I’ve encountered a coupleof message boards with massive databases that just offloaded their search function to Google. Since searchbots are blocked by this site, that’s not possible here.
Just throw out all the old data. The IRS isn’t going to come asking for it. This would have the dual benefit of speeding things up and sparing us from the pedants whose sole mission is to tell everyone they should look in the archives before posting. (Nobody ever searches before posting anyways).
I wouldn’t dump it. Disk space is aproaching free, and the fastest way to create a need for something is to get rid of it.
How about archiving oh, let’s say, anything older than 18 months to a read-only system and turn this stuff loose so Google can crawl it? It’ll all be readable, and since Google’s doing the indexing, there should be little, if any, database load. Just a bit of HTTP serving to show the pre-fab static pages.

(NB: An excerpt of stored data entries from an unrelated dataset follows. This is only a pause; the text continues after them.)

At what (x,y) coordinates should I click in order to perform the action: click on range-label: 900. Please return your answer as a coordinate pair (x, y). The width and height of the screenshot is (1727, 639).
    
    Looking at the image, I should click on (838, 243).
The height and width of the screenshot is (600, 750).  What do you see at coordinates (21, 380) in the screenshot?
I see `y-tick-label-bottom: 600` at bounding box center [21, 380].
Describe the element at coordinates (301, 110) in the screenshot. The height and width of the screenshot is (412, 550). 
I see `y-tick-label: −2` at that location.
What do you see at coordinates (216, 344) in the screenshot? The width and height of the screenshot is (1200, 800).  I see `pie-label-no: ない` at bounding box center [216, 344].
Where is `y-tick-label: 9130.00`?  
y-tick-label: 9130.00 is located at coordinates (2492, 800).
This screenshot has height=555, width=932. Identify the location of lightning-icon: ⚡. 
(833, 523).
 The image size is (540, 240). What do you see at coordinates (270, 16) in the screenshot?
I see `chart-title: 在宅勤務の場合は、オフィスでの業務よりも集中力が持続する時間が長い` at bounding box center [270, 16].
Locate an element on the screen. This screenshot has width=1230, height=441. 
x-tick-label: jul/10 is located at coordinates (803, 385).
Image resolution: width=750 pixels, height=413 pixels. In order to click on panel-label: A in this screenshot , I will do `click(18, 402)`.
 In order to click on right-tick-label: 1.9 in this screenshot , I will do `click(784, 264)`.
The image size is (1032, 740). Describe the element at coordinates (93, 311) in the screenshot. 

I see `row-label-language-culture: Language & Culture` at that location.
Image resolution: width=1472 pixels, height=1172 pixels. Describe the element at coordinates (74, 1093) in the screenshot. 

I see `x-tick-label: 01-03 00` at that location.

Special bonus to guests is that it’s freely searchable.
Archiving is the answer; we’d prefer to give you as much of your material as we can.
The problem is in how we do this; it’s not an automatic vB function. Investigation of exactly how we set this up and run it is in progress.
TubaDiva
While we’re talking about making suggestions, I’d like to make one. (I imagine that this has occurred to someone, but, you never know, you know?)
When I find myself wanting to search for an old post/thread, very often it’s not that old, and I have a pretty good memory of what the title was. How about simply making more room for posts before they drop off the last page? I don’t know exactly how the “drop-off” is calculated, but it looks like a thread dies if its last post to date is longer than a couple of days. What about simply increasing that to a couple of weeks?
Would that cause slower performance than what we see? Even if it were slower, might it be simply more even? (As opposed to the sometimes lightning fast and sometimes moleasses slow I’ve been seeing.)
The SDMB default “drop-off” is 50 posts (not counting stickies) or 2 days, whichever comes first.
You can change this default from the “Display Options:” menu at the bottom of each forum page.
Well… sunuvagun!
I’ll go hide, now :o
Yeah, we’re gonna have to lop off the Geek and leave you as JustAnother.